When it comes to Watson, most people believe he's a great talent. However, there is a growing sentiment that it's time for him to take the next step. Watson turned 25 on September 14. He signed his four-year extension about a week before his birthday. When you're getting paid like a top quarterback and people recognize you as one of the better young quarterbacks, there comes a time when you need to poop or get off the pot.

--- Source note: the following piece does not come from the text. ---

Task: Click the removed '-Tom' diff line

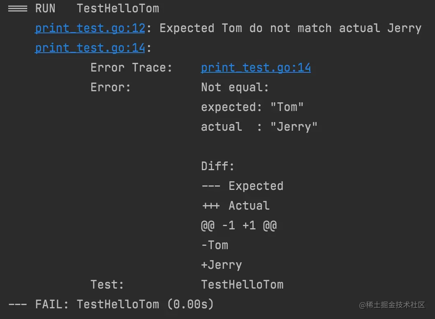Action: click(x=215, y=245)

When calling Watson to the carpet, people will call O'Brien into question. O'Brien is a factor in holding Watson back some. He's been the play-caller his whole time here in Houston up until this year when he allegedly turned it over to Tim Kelly. We've all seen how that has gone. O'Brien is also the general manager that traded away Watson's top target in DeAndre Hopkins. These type of things can hinder a young quarterback's growth and development, but at what point do we stop blaming O'Brien and start looking at Watson?

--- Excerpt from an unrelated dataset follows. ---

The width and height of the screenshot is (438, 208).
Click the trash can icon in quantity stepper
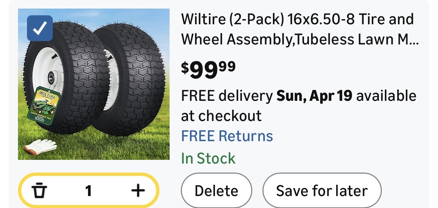(x=39, y=191)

Some will point to the offensive line as a key factor as to why Watson isn't progressing. We've seen him escape sacks and create plays out of thin air. But when is it time to call him to the carpet for not going through his reads and/or making a check-down? He often escapes sacks and looks downfield, but should he be looking to scramble more often? Should he be reading progressions better? These intimate details are answers we won't ever get, but we hope we can understand that Watson is making his reads and decisions the way he's supposed to.

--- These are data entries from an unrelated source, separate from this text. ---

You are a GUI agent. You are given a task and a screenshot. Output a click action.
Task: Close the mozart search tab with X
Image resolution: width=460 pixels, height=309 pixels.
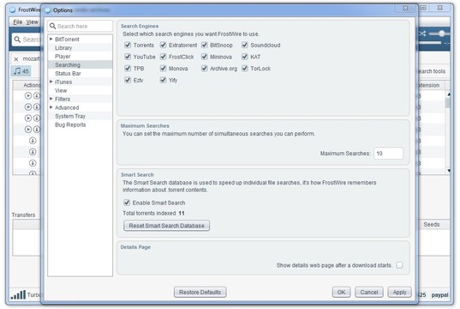click(x=16, y=59)
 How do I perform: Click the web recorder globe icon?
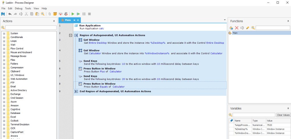66,14
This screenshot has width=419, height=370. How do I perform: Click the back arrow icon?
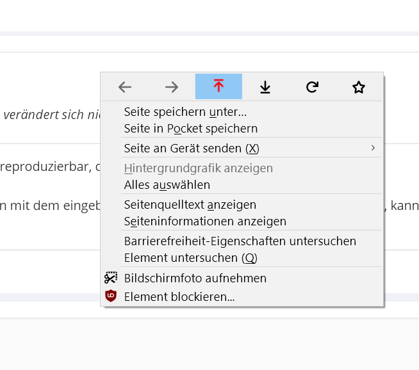click(125, 87)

Whether it's his big extension, his bumbling idiot of a head coach, his lack of protection, or his lack of weapons, fans will eventually stop giving Watson a pass. Del said it best on ESPN Houston's The Bench: When will people stop bringing up Clemson when talking about Watson's greatness? NFL quarterbacks have their college career talked about in their rookie seasons. After that, it's all about what have you done for me lately. I sincerely hope Watson realizes his tremendous potential. He's a star now and a superstar in the making. The one thing that he needs is the success on the field that will catapult him into the upper echelon of the other top talents at his position. Tom Brady, Drew Brees, Aaron Rodgers, Pat Mahomes, Russell Wilson, and Lamar Jackson all have either a league MVP award and/or a Super Bowl ring. If Watson is to be mentioned in that rarefied air, he needs to start taking the necessary steps. The clock is ticking and people are watching. Your move Deshaun.